NASA opera a maior câmara de vácuo de simulação espacial do mundo em Ohio
O Glenn Research Center opera em Sandusky, Ohio, a maior câmara de vácuo de simulação espacial do mundo para validar hardware e naves. A estrutura de 22.653 metros cúbicos reproduz condições de órbita baixa da Terra por meio de vácuo, frio extremo e radiação. A instalação atende ao governo, universidades e empresas privadas

O Space Environments Complex, localizado em Sandusky, Ohio, abriga a maior câmara de vácuo de simulação espacial do mundo. Operada pelo Glenn Research Center dentro do Neil Armstrong Test Facility, a instalação — conhecida como Space Simulation Vacuum Chamber ou Space Power Facility (SPF) — é projetada para validar hardware, naves, módulos e sistemas de grandes dimensões antes do lançamento, reproduzindo condições críticas encontradas na órbita baixa da Terra.
A estrutura, construída em 1969, possui um volume interno de 22.653 metros cúbicos (800 mil pés cúbicos), com 30,48 metros de diâmetro e 37,19 metros de altura. Embora tenha sido concebida para suportar testes nucleares e não nucleares em missões além da órbita baixa, a NASA confirma que apenas ensaios não nucleares foram realizados no local. A câmara é feita de alumínio e envolta por paredes de concreto com espessura entre 1,83 metro e 2,44 metros, cuja pressão externa também é reduzida a 15 Torr durante as operações.
Para simular o ambiente espacial, a instalação combina alto vácuo, frio extremo, radiação solar e térmica, além da mitigação de vibrações externas. O processo de despressurização ocorre em etapas: a pressão cai de nível atmosférico para 20 Torr em duas horas; segue para 1×10⁻² Torr em três horas e atinge menos de 4×10⁻⁶ Torr em mais duas horas. Esse desempenho é viabilizado por turbobombas, criobombas, bombas mecânicas de pré-vácuo e placas resfriadas com nitrogênio líquido.
O controle térmico é gerenciado pelo *cryoshroud*, que opera entre –160°C e +80°C em dez zonas individuais. Dependendo do teste, esse componente assume uma configuração cilíndrica (12,19 metros de diâmetro e altura) ou retangular (12,80 metros de largura, 24,38 metros de comprimento e 6,71 metros de altura). A operação conta com um estoque local de 56 mil galões de nitrogênio líquido, com capacidade de expansão para mais 48 mil galões, além de 7 megawatts de potência para aquecimento via lâmpadas e painéis infravermelhos.

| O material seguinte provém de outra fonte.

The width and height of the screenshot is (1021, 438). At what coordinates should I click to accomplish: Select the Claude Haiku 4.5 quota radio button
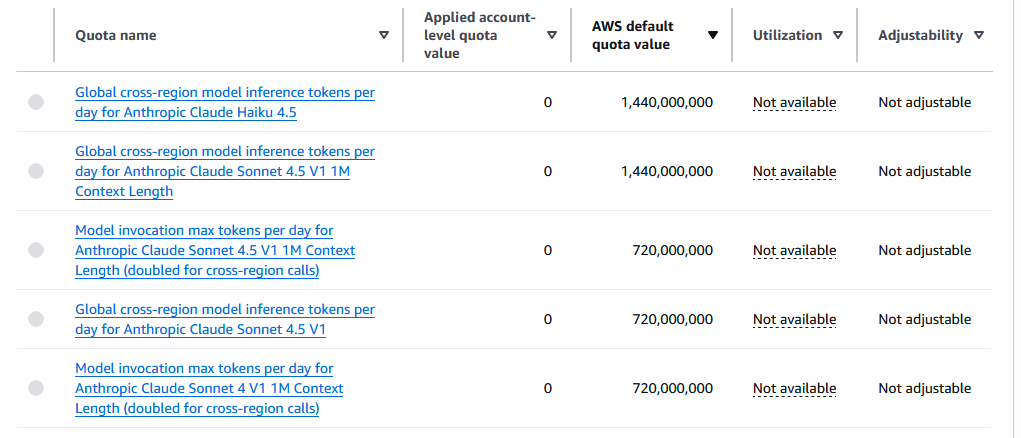(x=37, y=102)
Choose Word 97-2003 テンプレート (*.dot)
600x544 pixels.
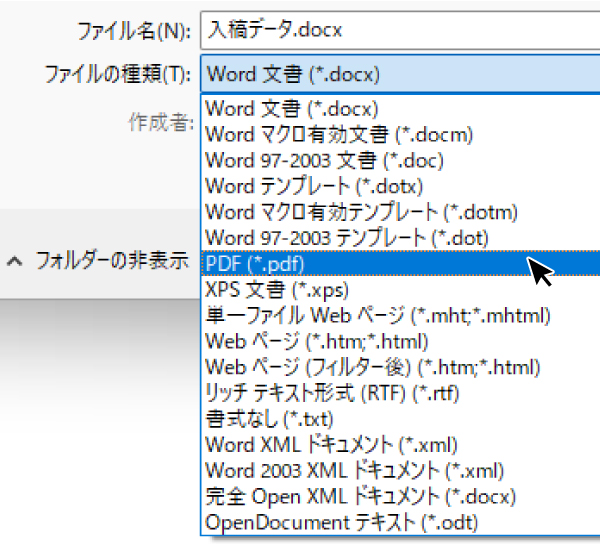pyautogui.click(x=346, y=238)
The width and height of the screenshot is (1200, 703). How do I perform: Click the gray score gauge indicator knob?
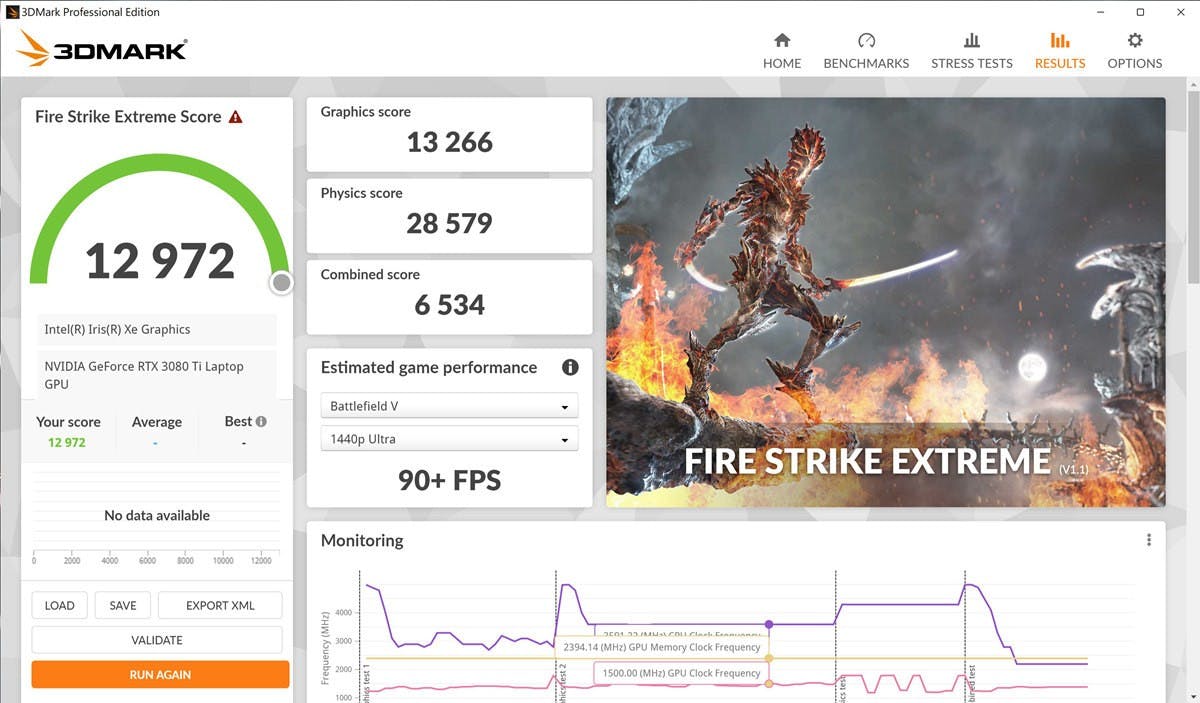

A infraestrutura logística inclui duas entradas de carga de 15,24 metros quadradas, uma porta para pessoal de 2,44 metros e um guindaste polar de vácuo com capacidade para 18,14 toneladas. O piso suporta cargas de até 272,16 toneladas. Para monitoramento, a câmara dispõe de mais de 1.500 sensores de temperatura, como RTDs e termopares, integrados a sistemas de aquisição de dados de alta e baixa velocidade.
O complexo é complementado pelo Assembly High Bay, área de montagem de 22,86 metros de largura por 45,72 metros de comprimento com guindaste de 22,68 toneladas, e pelo Vibroacoustic High Bay, voltado a testes acústicos e de vibração.
A instalação já foi utilizada em ensaios de escala real de carenagens de foguetes, velas solares, painéis e radiadores da Estação Espacial Internacional (ISS), além de componentes do sistema Orion, Dream Chaser e do Mars Pathfinder. O acesso ao complexo é aberto ao governo, universidades e empresas privadas sob regime de reembolso integral de custos.